━━ Provided data

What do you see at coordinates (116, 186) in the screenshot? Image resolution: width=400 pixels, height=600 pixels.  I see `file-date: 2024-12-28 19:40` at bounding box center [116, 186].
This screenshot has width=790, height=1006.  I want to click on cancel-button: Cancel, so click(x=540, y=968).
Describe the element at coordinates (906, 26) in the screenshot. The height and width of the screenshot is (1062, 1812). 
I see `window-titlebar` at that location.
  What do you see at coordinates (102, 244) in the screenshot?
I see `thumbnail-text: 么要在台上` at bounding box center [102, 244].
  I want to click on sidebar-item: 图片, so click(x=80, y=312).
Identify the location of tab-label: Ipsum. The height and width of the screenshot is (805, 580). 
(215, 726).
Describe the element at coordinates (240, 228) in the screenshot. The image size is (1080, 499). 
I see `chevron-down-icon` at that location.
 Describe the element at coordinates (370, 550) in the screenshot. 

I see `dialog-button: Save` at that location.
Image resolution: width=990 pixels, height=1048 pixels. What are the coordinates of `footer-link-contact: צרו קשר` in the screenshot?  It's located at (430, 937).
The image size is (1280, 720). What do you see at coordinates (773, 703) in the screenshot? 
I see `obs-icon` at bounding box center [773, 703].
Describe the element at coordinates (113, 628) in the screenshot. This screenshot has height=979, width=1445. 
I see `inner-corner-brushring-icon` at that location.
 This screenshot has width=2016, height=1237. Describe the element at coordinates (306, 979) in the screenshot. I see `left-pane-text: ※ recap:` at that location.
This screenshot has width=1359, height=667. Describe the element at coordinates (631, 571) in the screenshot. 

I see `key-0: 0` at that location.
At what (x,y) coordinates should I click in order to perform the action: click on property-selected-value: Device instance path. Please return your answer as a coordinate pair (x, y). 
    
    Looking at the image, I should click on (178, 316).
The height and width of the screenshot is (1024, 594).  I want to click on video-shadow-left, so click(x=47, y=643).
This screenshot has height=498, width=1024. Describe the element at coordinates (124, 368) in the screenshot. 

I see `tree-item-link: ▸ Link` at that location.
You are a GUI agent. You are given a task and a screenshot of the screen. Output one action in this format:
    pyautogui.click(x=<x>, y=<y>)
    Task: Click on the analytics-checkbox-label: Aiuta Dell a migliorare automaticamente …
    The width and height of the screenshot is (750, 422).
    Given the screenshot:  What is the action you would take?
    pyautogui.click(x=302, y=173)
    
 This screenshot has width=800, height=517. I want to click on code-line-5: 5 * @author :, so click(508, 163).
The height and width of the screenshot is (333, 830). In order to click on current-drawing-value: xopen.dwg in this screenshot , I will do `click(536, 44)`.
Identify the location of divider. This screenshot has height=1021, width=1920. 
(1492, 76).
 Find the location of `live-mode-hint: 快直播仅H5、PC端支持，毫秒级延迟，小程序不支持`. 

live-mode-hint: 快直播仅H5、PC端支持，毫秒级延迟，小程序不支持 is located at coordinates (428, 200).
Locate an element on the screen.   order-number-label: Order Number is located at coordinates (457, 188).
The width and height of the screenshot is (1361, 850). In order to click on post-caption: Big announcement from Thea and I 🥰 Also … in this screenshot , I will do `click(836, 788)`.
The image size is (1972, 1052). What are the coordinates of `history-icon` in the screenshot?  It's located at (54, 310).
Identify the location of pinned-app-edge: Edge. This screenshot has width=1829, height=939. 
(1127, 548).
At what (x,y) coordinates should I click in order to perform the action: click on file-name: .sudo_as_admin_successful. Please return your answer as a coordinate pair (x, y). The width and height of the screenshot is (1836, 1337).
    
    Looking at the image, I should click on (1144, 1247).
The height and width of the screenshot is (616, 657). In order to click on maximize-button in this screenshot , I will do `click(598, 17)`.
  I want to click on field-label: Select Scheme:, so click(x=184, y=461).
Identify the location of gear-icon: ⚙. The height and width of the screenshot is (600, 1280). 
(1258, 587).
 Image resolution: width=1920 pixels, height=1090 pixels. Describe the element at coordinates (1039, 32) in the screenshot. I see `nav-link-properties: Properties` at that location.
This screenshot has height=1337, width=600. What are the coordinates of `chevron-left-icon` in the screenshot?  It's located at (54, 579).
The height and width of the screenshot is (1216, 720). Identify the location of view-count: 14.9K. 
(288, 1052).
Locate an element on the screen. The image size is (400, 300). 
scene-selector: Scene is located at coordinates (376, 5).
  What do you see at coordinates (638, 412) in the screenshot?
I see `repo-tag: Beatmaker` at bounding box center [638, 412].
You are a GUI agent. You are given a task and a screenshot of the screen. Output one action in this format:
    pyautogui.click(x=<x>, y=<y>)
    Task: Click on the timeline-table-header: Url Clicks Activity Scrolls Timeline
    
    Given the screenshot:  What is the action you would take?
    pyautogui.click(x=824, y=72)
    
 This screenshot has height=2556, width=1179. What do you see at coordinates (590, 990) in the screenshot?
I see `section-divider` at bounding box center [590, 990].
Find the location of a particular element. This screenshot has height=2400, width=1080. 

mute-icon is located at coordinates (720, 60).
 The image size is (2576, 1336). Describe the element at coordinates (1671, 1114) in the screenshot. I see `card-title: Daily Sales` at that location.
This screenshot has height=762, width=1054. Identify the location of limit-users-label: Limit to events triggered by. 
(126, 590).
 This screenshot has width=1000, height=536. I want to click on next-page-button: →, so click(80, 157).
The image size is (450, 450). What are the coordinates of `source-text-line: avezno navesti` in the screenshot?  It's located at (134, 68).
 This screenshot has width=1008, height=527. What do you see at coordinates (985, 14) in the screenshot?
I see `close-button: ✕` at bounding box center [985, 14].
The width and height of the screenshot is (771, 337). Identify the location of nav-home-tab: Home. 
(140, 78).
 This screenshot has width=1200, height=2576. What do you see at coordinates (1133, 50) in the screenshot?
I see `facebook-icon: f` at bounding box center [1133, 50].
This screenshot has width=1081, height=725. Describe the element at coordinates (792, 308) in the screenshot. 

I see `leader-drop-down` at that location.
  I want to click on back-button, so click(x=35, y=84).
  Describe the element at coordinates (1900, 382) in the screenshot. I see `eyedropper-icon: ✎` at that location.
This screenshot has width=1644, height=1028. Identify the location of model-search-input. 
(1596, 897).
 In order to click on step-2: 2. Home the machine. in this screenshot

━━━━

• Problem statement
Reproduce the data word for word, from its first line through the line that contains "This screenshot has width=790, height=1006.".

• Exercise response
What do you see at coordinates (116, 186) in the screenshot? Image resolution: width=400 pixels, height=600 pixels.  I see `file-date: 2024-12-28 19:40` at bounding box center [116, 186].
This screenshot has width=790, height=1006.  I want to click on cancel-button: Cancel, so click(x=540, y=968).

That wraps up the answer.